Working with and for pirates is about the last thing Mary wishes to do, but remaining at home when her brother-in-law, Myrcroft, is to visit holds absolutely no appeal. Reluctantly, Mary signs aboard as Geoffrey Hale’s assistant. One of her jobs is to make the entire cast – a drunken actor, twelve teenage actresses, several accompanying mothers, a starlet and her reluctant hero, and seven constables – happy while placating Randolph Flytte, the owner/producer of the film who believes everything must be as realistic as possible and everyone has a price. Years as Holmes’s protégé then partner plus her no-nonsense approach to whatever obstacles confront her, enable Mary to calmly step into her role and succeed in her duties as the assistant, but she makes little progress in her surreptitious investigation.
 
While in Lisbon for the first part of filming, Flytte decides males actors cannot provide the realism he seeks when it comes to filling the pirate roles. Mary and a Portuguese translator and poet meet this latest demand, and onto the stage steps La Rocha, a man with leathery skin, a gold earring, a scar that reaches from his left ear to his larynx – the spitting image of a . . . Pirate King. In turn, he produces twelve additional “pirates” and an ever-present lieutenant, who can silence a person with a single look. The film becomes even more realistic when everyone boards a brigantine and sails to Morocco. Or to be precise, Salé, once the home of some of the most notorious Barbary Corsairs, including Murad Reis and Dragut Reis.
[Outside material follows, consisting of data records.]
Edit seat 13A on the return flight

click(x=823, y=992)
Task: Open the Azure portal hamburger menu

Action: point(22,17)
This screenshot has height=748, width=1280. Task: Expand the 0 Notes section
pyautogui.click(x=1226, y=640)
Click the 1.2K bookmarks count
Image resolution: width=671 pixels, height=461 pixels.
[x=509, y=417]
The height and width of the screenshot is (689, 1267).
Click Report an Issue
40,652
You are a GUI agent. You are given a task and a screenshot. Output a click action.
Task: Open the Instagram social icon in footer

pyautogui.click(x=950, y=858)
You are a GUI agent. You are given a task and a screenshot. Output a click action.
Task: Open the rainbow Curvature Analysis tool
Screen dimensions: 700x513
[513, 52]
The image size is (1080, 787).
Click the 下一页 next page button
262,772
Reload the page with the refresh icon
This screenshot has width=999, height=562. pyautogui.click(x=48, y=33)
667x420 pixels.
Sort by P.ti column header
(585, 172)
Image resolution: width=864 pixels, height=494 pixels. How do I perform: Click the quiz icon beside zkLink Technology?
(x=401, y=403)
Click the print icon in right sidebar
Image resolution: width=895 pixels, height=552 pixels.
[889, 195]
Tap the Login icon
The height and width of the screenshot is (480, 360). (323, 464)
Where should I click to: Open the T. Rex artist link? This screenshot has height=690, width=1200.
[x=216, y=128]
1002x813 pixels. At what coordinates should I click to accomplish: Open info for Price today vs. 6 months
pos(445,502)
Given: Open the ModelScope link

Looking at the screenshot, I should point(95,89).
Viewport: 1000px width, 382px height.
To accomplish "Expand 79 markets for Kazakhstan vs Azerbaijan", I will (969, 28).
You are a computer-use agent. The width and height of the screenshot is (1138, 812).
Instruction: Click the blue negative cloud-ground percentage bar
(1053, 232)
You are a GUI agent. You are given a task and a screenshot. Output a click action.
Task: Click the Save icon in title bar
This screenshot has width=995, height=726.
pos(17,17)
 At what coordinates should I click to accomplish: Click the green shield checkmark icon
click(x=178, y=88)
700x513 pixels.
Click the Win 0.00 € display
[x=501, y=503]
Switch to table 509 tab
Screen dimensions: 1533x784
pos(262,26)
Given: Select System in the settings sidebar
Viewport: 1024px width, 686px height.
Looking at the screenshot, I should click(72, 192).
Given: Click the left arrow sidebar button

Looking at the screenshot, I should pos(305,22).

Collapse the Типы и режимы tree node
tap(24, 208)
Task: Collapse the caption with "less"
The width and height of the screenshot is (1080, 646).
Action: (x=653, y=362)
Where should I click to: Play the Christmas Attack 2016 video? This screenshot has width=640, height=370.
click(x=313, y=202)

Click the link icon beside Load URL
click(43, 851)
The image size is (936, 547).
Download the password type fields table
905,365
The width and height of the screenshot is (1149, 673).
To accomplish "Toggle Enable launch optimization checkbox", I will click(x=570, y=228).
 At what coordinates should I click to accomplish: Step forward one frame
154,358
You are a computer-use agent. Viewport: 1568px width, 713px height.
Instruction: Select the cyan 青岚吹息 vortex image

Before long, Mary begins to wonder:
What if Flytte’s cinematic extravaganza about a film crew making a movie of The Pirates of Penzance becoming victims of real-life pirates isn’t so fictional after all?
This is the eleventh installment from Mary Russell’s journal, but readers unfamiliar with the series will easily find themselves caught up in the era of silent films and the 1920s. Fans of Sherlock Holmes’s stories need not fear, as Laurie King writes on her website:
Mary Russell is what Sherlock Holmes would look like if Holmes, the Victorian detective, were a) a woman, b) of the Twentieth century, and c) interested in theology. If the mind is like an engine, free of gender and nurture considerations, then the Russell and Holmes stories are about two people whose basic mental mechanism is identical.
Pirate King is a rousing, sometimes humorous, and definitely swashbuckling detective story that spins an intricate web filled with mystery, history, and piracy. The author deftly sweeps us back in time to 1924 and before long we find ourselves walking the streets of Lisbon, meeting the Pirate King, and scaling the walls of a harem. Although not your typical pirate story, it’s filled with intrigue and adventure to treasure. A word to the wise: Nothing is as it appears.